Infrastructure, transit, and rail

In the same speech, Obama also endorsed some good ideas about transportation:

“I’ll also launch a National Infrastructure Reinvestment Bank that will invest $60 billion over ten years, and create nearly two million new jobs. The work will be determined by what will maximize our safety, security, Greater Greater Washington, creative commons license)and shared prosperity. Instead of building bridges to nowhere, let’s build communities that meet the needs and reflect the dreams of our families . . .

“Let’s invest that money in a world-class transit system. Let’s re-commit federal dollars to strengthen mass transit and reform our tax code to give folks a reason to take the bus instead of driving to work – because investing in mass transit helps make metro areas more livable and can help our regional economies grow. And while we’re at it, we’ll partner with our mayors to invest in green energy technology and ensure that your buses and buildings are energy efficient. And we’ll also invest in our ports, roads, and high-speed rails . . .”

(See also Matthew Iglesias’s commentary on this speech.)

While a lot of people, including yours truly, have been advocating these things, it’s worth noting that no other candidate this year, Democrat or Republican, addressed them this directly.  One has to go back to Al Gore’s speech at Brookings ten years ago to find a candidate (and Gore was not yet a candidate at the time) wanting to take on the issues of growth, development, and livable communities in a major address.

Recognition for Portland

In May, at a huge rally in Portland, Obama also served notice that he is aware of that region’s leadership on energy and transportation issues:

“If we are going to solve our energy problems we’ve got to think long term. It’s time for us to be serious about investing in alternative energy. It’s time for us to get serious about raising fuel efficiency standards on cars. It’s time that the entire country learn from what’s happening right here in Portland with mass transit and bicycle lanes and funding alternative means of transportation. That’s the kind of solution that we need for America.”
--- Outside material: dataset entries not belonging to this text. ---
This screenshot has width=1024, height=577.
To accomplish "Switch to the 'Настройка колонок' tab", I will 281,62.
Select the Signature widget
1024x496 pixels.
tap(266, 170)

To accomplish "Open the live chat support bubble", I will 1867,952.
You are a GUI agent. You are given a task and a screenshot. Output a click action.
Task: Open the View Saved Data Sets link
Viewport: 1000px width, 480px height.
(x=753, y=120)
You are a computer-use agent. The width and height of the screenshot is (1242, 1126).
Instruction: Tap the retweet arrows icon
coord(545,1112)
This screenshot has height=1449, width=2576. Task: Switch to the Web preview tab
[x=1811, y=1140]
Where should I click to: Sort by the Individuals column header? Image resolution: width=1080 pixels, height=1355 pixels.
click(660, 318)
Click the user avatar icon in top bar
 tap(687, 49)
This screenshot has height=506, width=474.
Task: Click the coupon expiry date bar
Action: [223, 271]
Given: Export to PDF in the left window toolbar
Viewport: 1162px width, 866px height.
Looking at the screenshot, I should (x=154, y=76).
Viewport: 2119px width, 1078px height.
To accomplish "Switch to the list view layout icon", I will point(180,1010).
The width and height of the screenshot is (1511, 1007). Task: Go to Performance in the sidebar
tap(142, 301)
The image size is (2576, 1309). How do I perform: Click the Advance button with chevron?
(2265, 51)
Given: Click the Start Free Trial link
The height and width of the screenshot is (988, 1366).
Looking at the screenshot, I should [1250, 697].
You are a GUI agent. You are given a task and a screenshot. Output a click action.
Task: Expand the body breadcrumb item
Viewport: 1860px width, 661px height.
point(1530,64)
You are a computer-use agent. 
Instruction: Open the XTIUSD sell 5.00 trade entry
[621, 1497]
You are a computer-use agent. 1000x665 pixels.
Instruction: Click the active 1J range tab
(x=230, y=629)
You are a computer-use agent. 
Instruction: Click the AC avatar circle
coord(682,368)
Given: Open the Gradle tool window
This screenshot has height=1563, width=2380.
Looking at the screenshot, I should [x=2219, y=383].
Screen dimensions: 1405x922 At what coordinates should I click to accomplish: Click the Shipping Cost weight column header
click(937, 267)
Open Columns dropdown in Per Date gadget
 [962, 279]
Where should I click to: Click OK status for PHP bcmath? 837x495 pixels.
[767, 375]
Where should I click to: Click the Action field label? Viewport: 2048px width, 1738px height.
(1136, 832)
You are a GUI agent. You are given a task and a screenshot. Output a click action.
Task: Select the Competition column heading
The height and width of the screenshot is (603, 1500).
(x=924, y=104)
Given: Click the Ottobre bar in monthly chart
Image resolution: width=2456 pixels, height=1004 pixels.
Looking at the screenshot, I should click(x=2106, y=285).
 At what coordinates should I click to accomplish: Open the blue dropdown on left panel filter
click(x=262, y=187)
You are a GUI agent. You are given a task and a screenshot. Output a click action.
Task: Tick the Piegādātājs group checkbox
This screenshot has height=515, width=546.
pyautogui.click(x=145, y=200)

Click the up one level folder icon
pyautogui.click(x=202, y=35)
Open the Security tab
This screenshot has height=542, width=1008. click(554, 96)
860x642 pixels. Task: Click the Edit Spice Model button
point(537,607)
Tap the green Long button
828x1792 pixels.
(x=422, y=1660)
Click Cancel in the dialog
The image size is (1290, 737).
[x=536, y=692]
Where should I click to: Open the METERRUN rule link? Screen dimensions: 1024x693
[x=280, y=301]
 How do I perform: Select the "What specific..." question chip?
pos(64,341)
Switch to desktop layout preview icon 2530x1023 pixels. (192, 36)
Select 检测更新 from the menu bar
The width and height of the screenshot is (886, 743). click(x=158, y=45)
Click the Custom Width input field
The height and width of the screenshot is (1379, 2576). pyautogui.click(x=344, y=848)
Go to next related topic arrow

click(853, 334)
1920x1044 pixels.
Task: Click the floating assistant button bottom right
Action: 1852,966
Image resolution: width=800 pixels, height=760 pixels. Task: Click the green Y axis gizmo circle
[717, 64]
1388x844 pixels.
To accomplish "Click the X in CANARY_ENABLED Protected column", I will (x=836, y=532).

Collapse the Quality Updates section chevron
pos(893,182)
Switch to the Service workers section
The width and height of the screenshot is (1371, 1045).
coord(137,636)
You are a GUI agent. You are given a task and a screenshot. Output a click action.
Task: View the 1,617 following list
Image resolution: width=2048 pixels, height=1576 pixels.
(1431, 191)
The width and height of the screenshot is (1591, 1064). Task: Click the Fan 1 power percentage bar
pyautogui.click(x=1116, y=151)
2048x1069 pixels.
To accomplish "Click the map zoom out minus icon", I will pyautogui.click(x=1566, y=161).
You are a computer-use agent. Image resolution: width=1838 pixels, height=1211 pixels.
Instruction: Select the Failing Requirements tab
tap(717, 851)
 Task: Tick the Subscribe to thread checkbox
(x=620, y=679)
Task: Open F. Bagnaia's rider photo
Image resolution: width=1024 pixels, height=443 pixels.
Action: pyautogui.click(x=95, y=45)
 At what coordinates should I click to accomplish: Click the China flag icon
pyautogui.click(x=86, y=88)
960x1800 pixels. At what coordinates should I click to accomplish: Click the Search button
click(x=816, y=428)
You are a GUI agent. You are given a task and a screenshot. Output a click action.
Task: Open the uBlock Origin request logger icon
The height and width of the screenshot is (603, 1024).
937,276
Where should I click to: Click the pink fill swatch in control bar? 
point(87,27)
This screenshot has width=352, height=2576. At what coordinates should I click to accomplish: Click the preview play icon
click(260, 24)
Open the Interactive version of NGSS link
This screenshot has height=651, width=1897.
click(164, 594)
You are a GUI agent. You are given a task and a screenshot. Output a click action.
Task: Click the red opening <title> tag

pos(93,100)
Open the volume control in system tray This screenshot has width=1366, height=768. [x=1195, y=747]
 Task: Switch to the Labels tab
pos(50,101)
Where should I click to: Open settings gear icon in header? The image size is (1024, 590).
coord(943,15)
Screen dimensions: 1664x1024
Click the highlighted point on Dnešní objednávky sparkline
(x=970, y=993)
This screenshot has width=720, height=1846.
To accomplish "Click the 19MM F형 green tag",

More on transportation has a very good and succinct summary of the president-elect’s views on transportation issues, drawn from various campaign statements, papers, and press reports.  It includes the following:

  • Obama’s position paper on urban policy includes plans to create a White House Office on Urban Policy, facilitate funding for strengthening urban infrastructure, restore funding for public works projects, and re-evaluate the transportation funding process with an eye toward smart growth.
  • Obama has favored continued government funding for Amtrak, which constantly comes under attack from opponents of subsidies for transit (never mind that the same politicos continue to support subsidies for highway expansion).
  • Obama wants to require states to create more bike lanes and pedestrian-friendly roads. He also proposes government funding to encourage the development of pedestrian-friendly infrastructure. The president-elect’s views are outlined in his fact sheet on transportation.

(As a non-partisan organization, NRDC does not endorse candidates.  But, now that we know who will be taking office on January 20, we can begin to look forward, at the environmental implications of the voters’ decisions.)